What AI does: the documentation, reconciliation and consistency-checking burden gets automated. The platform maintains a continuous reserves view - every well, every category, every economic assumption - and produces the audit support package on demand. Year-on-year reconciliation by category (revisions, extensions, discoveries, acquisitions, divestitures, production) is generated automatically with each underlying number traceable to the well-level forecast and the supporting production data. Inconsistencies between the technical view and the booked view are surfaced in real time rather than discovered in November when the audit team starts asking questions.

What the qualified reserves engineer still does: makes the technical and classification calls, signs off, takes professional responsibility. The audit firm still does its work. The 10-K still gets filed. None of that changes. What changes is that the team supporting the process spends their time on the technical questions, not on the documentation.


3. Production reconciliation and surveillance

Current state: the production engineer's daily job is to know whether each well is producing what it should be, and if not, why not. In practice, this is done through morning reports, exception lists, and walking the field. It works for the obvious cases - a well goes down, an alarm fires, somebody investigates. It works less well for the subtle cases - a well that has been quietly under-performing its forecast for two months because of a partial blockage in the perforations, or a field-level water cut increase that is consistent with a coning issue rather than a sweep efficiency issue.

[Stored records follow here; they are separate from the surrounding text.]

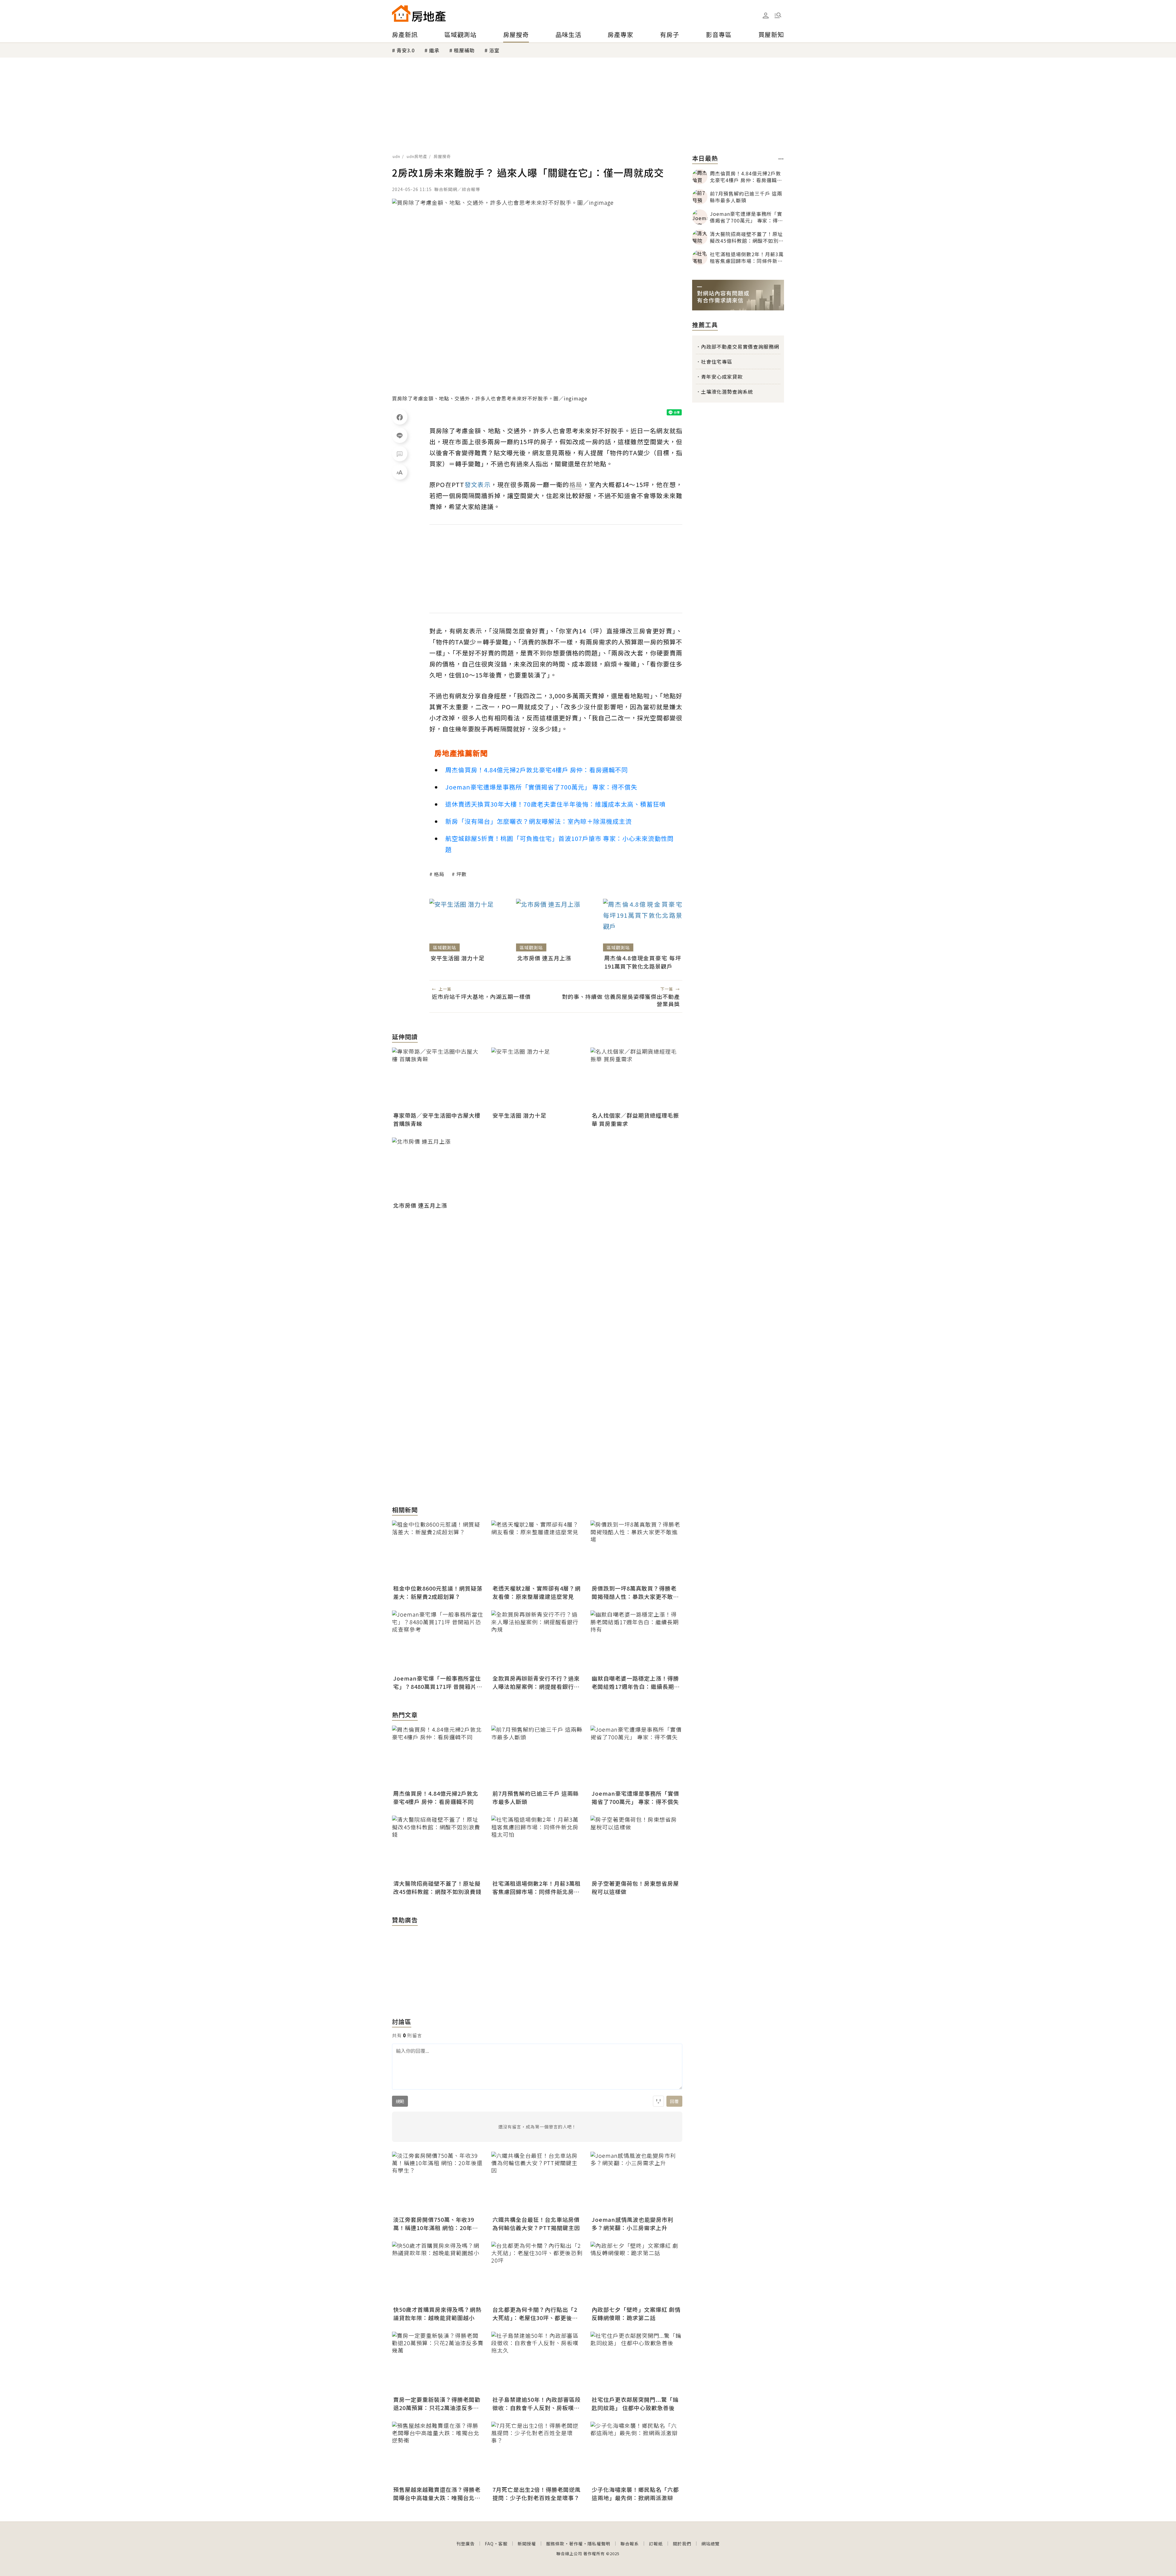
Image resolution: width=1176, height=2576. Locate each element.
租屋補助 (464, 50)
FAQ (489, 2543)
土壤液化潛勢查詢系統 (727, 391)
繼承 (434, 50)
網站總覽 (710, 2543)
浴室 (494, 50)
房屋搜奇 (516, 34)
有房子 (669, 34)
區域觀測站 (460, 34)
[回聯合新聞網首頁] (401, 13)
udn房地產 (417, 156)
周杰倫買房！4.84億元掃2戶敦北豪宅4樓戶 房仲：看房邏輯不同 (536, 769)
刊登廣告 (465, 2543)
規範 (400, 2101)
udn (396, 156)
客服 (502, 2543)
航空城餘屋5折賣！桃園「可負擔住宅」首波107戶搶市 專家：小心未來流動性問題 (559, 844)
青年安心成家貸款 (722, 376)
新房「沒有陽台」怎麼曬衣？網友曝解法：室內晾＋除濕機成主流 (538, 821)
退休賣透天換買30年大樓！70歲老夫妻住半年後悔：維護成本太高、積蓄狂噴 (555, 804)
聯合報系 (629, 2543)
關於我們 (682, 2543)
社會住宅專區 (716, 361)
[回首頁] (419, 13)
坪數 (461, 874)
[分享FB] (399, 417)
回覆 (674, 2101)
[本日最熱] (781, 159)
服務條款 (555, 2543)
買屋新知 (771, 34)
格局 (439, 874)
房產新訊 (405, 34)
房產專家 (620, 34)
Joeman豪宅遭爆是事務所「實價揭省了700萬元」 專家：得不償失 (541, 786)
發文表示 (477, 484)
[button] (778, 15)
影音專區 (719, 34)
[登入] (765, 15)
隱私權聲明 (598, 2543)
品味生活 (568, 34)
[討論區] (399, 453)
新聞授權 (527, 2543)
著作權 (576, 2543)
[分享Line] (399, 435)
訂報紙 (656, 2543)
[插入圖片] (658, 2101)
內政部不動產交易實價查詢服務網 (740, 346)
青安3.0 (406, 50)
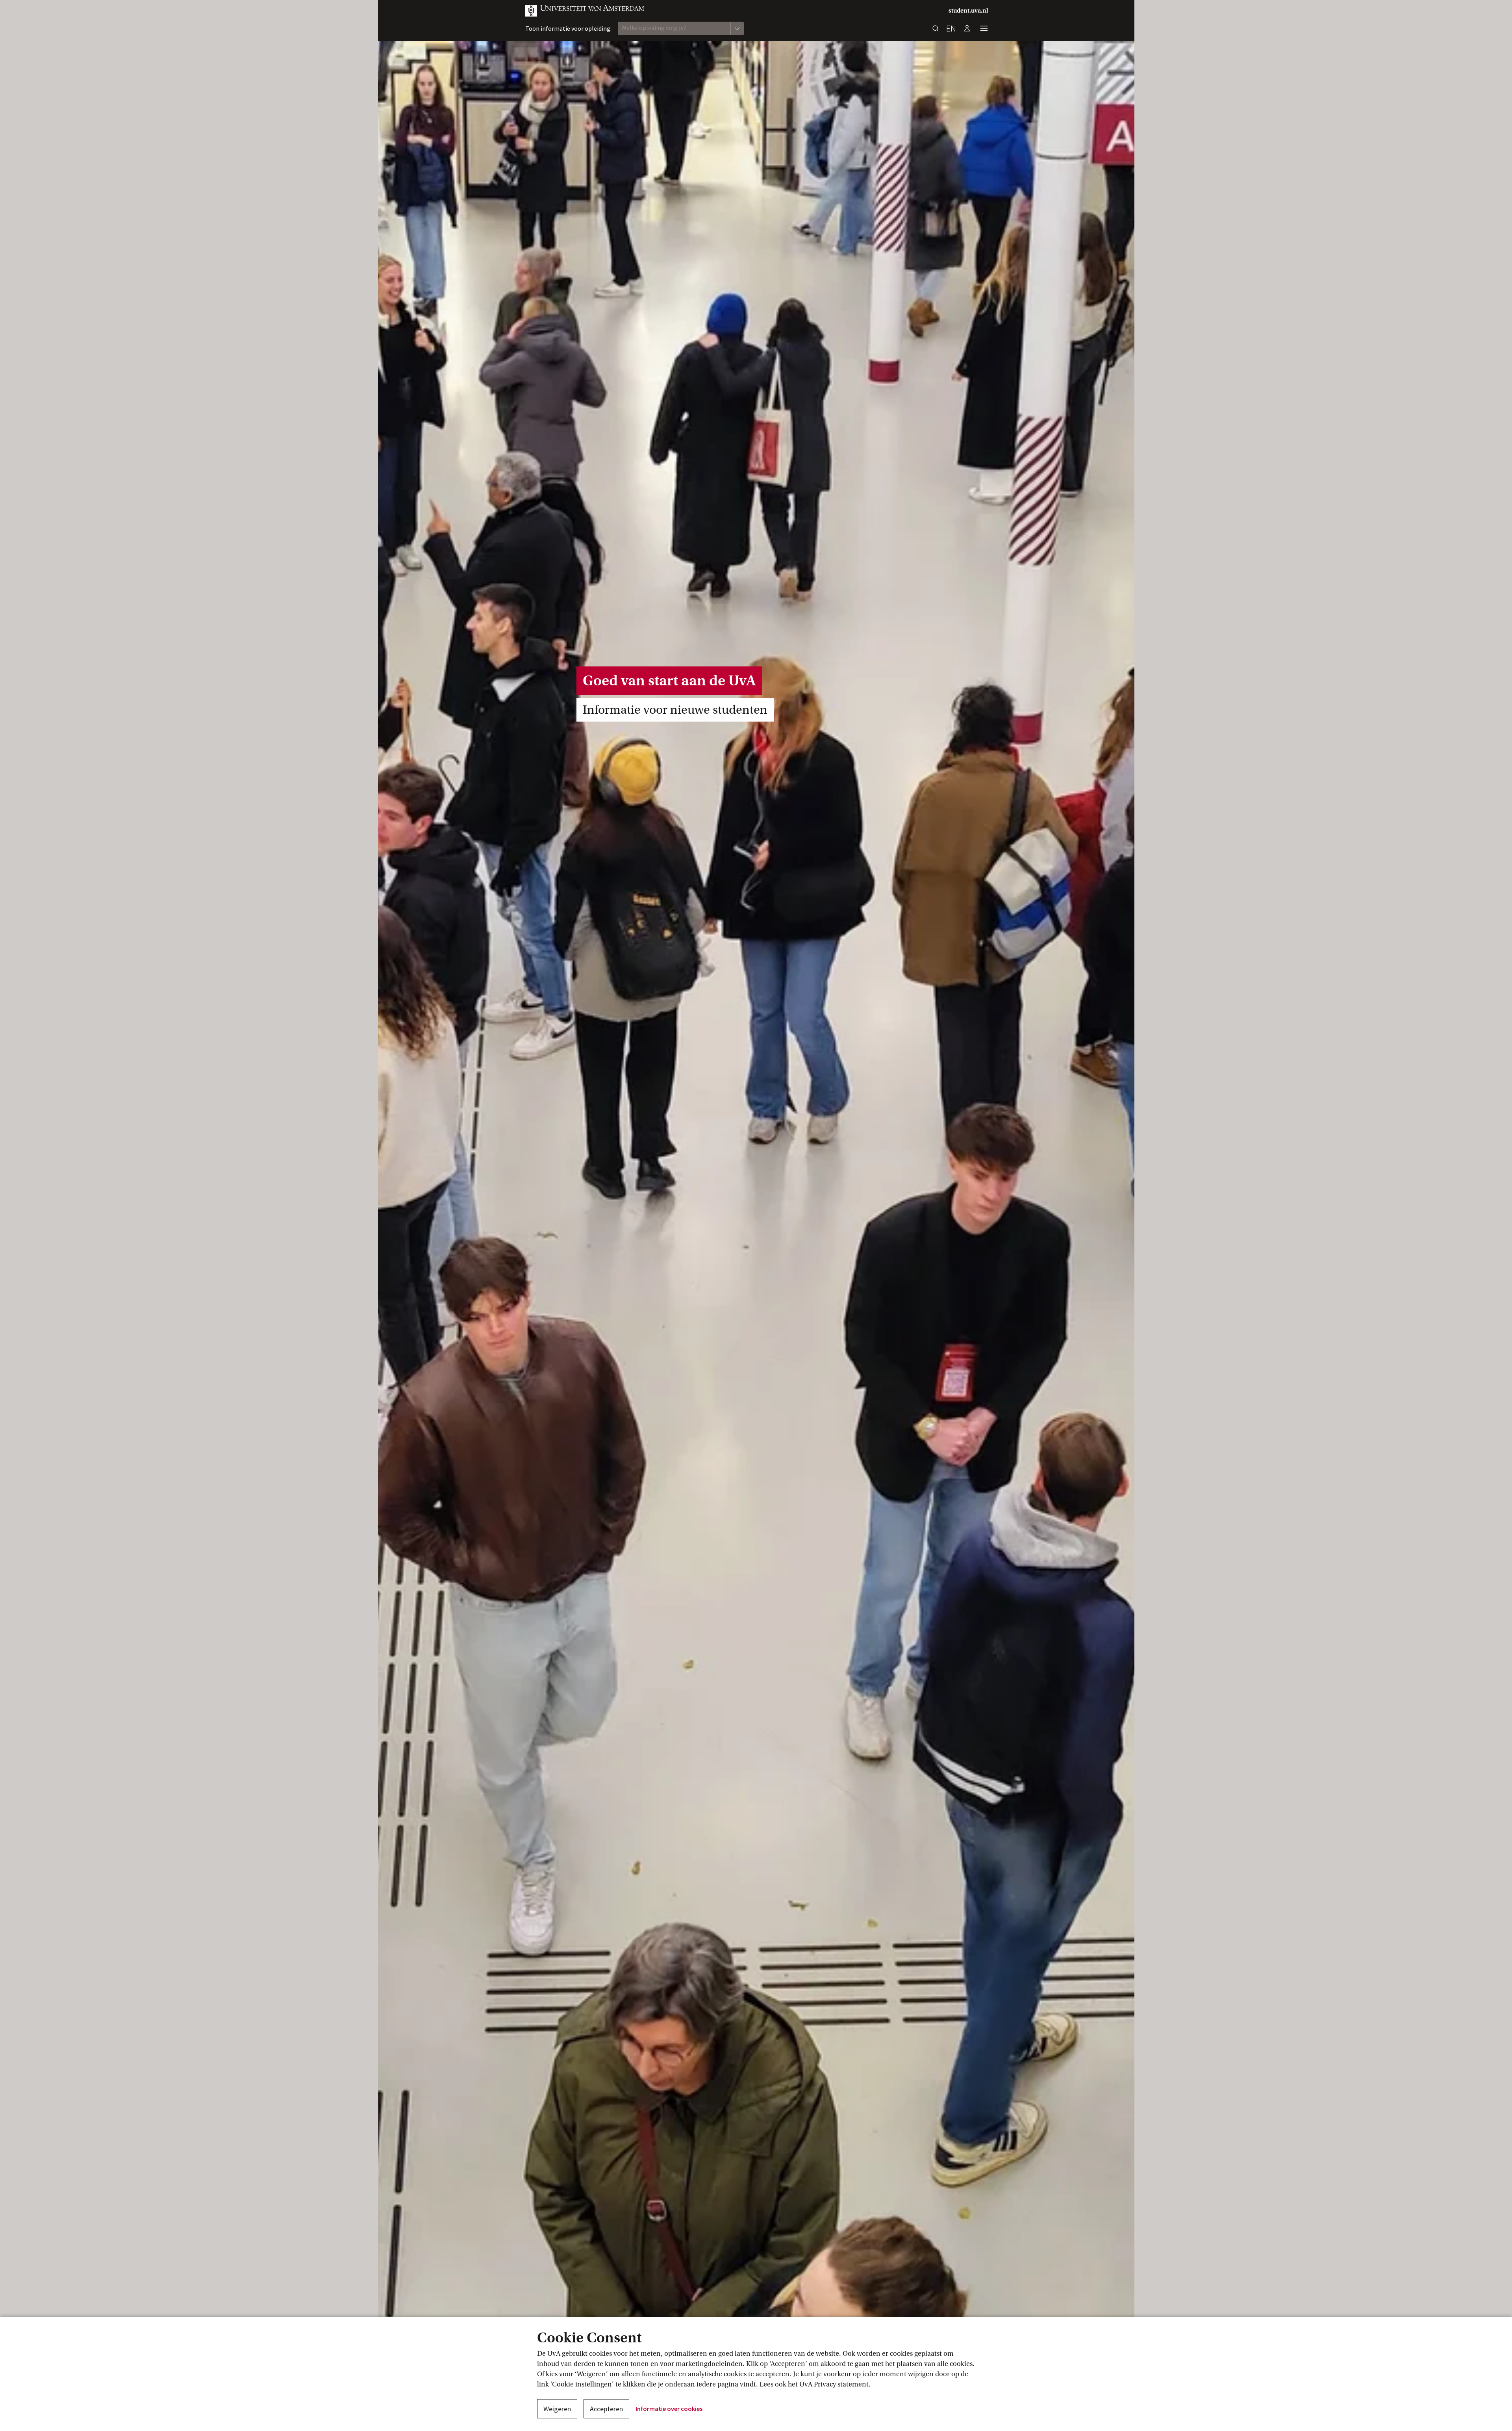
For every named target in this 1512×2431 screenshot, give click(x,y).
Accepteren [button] (606, 2408)
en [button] (951, 28)
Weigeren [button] (557, 2408)
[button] (585, 11)
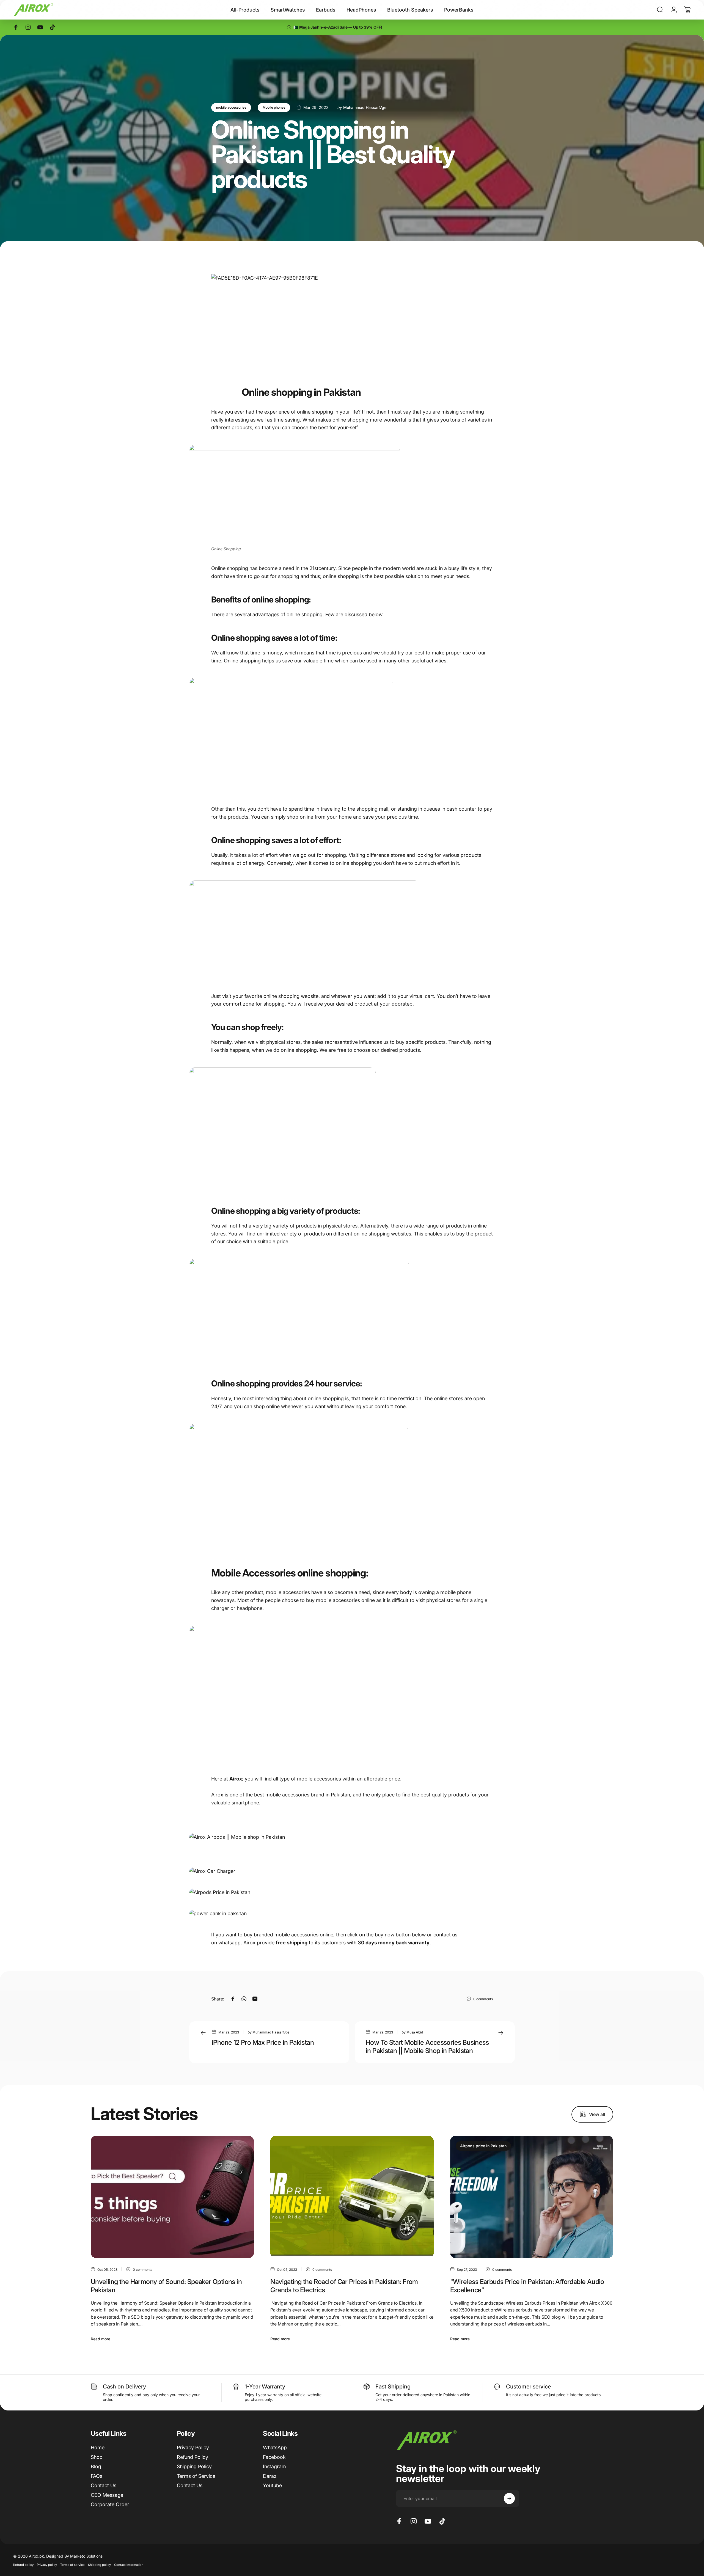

The reason it works less well is the same reason as elsewhere: the cross-domain analytical work that would distinguish those cases takes time, and it does not happen until the under-performance has accumulated to the point that it is impossible to ignore.

What AI does: it runs the surveillance continuously and surfaces the inflections that warrant investigation. A well whose realised gas-oil ratio is drifting away from its expected GOR profile is flagged. A field whose aggregate water production is rising faster than the reservoir model anticipated is flagged. A well whose tubing pressure has stepped down without a corresponding rate response is flagged. The flags come with an attempted attribution - likely choke change, likely artificial lift problem, likely reservoir behaviour - and the supporting data is linked.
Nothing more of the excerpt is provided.